◆ Assigned task ◆
Repeat only the lines below from the one containing "You are a computer-use agent. Screen" through the one containing "Click the Generate Prefab button", inclusive, exactly as written.

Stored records
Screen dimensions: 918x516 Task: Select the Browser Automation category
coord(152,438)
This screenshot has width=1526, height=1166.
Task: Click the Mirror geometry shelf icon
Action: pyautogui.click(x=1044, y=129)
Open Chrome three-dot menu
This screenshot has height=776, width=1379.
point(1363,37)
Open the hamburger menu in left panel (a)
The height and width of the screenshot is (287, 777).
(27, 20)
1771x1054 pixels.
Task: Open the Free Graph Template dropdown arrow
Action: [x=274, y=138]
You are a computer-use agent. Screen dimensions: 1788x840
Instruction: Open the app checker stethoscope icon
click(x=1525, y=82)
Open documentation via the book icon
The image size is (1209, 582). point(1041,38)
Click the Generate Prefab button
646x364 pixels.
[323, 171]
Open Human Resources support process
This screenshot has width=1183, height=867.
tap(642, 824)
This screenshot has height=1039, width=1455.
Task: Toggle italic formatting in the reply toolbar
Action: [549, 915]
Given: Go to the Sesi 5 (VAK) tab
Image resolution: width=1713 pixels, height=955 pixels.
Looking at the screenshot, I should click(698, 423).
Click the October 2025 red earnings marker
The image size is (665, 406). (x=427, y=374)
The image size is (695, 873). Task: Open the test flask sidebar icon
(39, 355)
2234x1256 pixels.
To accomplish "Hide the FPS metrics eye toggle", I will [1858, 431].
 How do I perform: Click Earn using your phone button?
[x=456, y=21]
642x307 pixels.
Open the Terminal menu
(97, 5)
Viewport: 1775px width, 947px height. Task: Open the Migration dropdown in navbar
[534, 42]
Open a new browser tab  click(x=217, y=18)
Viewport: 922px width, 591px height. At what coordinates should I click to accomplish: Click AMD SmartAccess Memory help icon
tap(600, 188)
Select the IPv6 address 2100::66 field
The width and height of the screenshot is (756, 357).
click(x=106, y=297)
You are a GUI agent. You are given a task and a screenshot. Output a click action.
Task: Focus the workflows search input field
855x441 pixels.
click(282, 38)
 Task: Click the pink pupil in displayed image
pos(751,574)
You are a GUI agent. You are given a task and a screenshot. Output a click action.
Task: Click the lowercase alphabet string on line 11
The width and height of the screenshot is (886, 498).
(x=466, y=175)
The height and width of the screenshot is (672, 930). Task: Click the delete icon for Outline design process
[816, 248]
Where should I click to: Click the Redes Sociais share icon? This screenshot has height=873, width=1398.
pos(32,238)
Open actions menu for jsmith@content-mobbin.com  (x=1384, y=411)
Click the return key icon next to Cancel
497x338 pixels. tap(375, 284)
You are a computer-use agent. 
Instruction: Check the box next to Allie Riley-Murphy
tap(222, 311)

◆ Reply to the task ◆
You are a computer-use agent. Screen dimensions: 1788x840
Instruction: Open the app checker stethoscope icon
click(x=1525, y=82)
Open documentation via the book icon
The image size is (1209, 582). point(1041,38)
Click the Generate Prefab button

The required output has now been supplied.